What to work on: Using the listing below, select the lines with the word "computer" and copy them.

The data:
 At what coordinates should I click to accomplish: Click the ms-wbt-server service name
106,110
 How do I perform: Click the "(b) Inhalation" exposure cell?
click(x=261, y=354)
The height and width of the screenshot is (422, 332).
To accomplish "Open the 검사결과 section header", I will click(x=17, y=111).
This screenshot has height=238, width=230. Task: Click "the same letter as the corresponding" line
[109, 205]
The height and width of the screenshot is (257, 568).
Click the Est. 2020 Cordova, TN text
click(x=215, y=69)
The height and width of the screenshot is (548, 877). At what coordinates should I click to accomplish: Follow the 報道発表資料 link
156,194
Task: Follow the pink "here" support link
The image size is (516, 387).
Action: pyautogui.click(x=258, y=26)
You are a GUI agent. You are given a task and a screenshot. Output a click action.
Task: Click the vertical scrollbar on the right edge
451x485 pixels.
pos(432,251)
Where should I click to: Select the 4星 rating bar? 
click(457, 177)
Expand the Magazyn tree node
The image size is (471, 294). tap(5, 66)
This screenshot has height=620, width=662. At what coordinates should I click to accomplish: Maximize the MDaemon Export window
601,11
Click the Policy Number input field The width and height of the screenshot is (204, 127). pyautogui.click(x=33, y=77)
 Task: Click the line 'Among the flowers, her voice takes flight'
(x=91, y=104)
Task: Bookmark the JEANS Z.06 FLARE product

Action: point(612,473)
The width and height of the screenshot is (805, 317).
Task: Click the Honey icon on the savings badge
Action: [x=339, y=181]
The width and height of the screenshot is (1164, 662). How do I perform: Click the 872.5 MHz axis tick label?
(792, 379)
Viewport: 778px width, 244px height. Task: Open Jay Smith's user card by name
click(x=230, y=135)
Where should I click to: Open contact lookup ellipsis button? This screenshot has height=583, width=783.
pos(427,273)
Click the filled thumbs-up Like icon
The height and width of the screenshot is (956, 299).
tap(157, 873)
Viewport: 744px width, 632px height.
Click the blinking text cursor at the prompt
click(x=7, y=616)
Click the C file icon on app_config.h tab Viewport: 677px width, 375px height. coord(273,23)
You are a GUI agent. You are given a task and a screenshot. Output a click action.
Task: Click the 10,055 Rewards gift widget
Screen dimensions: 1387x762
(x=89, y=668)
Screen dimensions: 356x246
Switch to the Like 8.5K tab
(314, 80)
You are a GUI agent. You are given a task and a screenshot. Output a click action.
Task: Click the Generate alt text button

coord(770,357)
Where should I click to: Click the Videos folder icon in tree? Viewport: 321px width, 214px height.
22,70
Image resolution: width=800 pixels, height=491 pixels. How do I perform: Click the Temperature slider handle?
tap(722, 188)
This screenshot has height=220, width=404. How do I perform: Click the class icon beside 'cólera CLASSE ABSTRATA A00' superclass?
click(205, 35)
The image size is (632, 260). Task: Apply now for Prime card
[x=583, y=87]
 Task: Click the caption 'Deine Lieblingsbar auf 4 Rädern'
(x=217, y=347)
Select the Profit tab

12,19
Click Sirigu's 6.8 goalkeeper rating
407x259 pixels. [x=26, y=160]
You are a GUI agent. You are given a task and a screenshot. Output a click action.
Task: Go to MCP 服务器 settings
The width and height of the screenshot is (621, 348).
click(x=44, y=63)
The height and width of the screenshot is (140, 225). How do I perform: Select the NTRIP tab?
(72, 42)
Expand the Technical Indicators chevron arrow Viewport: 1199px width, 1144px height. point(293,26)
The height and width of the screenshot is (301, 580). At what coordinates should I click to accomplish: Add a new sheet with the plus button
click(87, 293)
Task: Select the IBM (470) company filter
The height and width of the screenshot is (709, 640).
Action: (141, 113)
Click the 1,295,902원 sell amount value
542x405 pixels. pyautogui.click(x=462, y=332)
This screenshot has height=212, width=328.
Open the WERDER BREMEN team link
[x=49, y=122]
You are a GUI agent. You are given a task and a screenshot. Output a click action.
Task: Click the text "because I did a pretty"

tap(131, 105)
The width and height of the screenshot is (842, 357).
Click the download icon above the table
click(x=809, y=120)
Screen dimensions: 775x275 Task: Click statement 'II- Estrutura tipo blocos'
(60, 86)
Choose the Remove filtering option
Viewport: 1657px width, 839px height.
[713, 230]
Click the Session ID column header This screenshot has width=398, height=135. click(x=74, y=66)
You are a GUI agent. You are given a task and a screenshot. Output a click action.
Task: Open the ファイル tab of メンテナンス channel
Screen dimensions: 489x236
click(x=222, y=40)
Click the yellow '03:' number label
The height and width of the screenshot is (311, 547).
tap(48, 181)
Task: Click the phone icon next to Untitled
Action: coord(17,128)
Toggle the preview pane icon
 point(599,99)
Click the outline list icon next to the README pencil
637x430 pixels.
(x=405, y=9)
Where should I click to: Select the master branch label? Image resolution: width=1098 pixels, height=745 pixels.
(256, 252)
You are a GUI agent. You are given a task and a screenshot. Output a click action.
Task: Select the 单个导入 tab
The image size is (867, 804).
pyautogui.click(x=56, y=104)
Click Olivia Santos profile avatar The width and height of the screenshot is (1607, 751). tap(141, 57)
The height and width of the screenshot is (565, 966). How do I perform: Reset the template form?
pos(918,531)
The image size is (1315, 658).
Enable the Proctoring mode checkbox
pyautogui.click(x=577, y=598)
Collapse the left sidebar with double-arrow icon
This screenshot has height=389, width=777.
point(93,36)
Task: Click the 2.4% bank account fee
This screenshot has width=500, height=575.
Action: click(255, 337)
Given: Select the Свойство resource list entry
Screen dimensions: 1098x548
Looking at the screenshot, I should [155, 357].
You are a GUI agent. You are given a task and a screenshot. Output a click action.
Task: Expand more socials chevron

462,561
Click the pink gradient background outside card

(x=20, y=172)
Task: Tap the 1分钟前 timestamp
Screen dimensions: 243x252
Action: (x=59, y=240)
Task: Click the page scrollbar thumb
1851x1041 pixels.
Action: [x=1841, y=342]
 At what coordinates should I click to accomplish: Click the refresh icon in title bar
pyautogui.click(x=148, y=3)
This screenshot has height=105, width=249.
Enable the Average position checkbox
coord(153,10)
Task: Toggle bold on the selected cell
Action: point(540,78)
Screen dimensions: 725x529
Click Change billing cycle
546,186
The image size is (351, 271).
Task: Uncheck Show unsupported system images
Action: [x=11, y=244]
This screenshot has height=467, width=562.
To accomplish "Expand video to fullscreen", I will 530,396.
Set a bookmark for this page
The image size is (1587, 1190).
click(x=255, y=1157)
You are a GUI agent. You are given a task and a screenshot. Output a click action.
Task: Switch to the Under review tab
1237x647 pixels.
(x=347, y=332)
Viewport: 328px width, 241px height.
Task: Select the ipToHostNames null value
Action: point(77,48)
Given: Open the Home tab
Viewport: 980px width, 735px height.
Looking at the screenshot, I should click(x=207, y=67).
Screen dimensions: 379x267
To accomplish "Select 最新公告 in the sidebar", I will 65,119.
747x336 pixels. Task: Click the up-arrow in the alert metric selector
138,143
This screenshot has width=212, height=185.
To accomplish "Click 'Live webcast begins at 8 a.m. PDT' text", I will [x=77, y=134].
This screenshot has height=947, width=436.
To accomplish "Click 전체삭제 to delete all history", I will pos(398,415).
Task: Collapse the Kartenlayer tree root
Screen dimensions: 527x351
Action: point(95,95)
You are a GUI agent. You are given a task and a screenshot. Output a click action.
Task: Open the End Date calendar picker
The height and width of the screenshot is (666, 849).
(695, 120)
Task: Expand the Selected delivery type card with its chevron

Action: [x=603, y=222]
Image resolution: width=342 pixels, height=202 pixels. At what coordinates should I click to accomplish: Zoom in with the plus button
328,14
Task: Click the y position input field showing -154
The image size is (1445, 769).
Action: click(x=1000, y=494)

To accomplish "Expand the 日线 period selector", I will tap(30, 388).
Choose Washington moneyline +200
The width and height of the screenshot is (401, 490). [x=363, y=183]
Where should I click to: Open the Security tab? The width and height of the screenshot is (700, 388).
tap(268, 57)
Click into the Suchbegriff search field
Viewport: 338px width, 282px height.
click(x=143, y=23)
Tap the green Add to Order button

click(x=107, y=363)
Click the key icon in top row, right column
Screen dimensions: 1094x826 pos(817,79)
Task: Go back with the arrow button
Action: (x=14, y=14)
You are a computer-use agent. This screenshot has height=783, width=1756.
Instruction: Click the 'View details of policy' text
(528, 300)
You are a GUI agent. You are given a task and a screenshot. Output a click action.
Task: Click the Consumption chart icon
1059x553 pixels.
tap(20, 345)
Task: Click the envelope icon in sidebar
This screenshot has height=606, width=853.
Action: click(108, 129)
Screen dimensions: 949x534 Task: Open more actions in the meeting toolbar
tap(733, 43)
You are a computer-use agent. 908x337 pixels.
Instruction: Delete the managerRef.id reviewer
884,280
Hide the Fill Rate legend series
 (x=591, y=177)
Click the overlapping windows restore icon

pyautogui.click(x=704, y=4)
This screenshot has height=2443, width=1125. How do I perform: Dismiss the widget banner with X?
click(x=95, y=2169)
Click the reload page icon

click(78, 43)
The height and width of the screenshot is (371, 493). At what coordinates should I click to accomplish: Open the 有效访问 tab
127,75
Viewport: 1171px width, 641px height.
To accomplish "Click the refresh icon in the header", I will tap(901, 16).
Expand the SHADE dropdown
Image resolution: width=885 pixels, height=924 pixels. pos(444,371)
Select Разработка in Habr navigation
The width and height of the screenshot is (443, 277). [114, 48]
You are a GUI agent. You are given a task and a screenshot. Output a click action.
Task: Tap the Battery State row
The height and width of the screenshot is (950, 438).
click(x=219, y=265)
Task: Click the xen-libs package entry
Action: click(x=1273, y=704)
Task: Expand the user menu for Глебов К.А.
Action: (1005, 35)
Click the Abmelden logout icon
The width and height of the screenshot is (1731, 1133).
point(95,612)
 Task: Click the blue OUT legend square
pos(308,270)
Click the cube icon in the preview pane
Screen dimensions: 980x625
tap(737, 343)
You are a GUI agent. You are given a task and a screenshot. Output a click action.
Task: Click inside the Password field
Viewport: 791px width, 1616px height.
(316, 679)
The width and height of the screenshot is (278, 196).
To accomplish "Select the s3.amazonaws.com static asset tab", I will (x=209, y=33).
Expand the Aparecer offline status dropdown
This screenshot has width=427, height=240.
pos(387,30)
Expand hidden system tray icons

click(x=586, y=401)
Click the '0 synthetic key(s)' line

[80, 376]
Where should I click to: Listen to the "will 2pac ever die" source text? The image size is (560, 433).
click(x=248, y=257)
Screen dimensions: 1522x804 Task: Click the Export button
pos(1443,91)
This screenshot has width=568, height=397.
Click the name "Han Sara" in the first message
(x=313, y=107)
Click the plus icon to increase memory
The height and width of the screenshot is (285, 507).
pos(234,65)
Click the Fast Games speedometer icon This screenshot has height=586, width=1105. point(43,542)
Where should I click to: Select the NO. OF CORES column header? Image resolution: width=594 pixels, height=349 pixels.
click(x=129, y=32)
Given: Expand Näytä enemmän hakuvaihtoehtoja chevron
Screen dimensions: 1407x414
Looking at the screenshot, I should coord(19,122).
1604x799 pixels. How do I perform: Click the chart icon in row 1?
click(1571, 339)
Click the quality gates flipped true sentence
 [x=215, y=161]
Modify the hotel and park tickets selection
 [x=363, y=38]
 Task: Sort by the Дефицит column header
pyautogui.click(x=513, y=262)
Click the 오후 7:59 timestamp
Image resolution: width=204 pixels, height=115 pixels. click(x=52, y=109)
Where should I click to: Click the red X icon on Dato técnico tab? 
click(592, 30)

Solved problem:
You are a computer-use agent. This screenshot has height=783, width=1756.
You are a computer-use agent. 908x337 pixels.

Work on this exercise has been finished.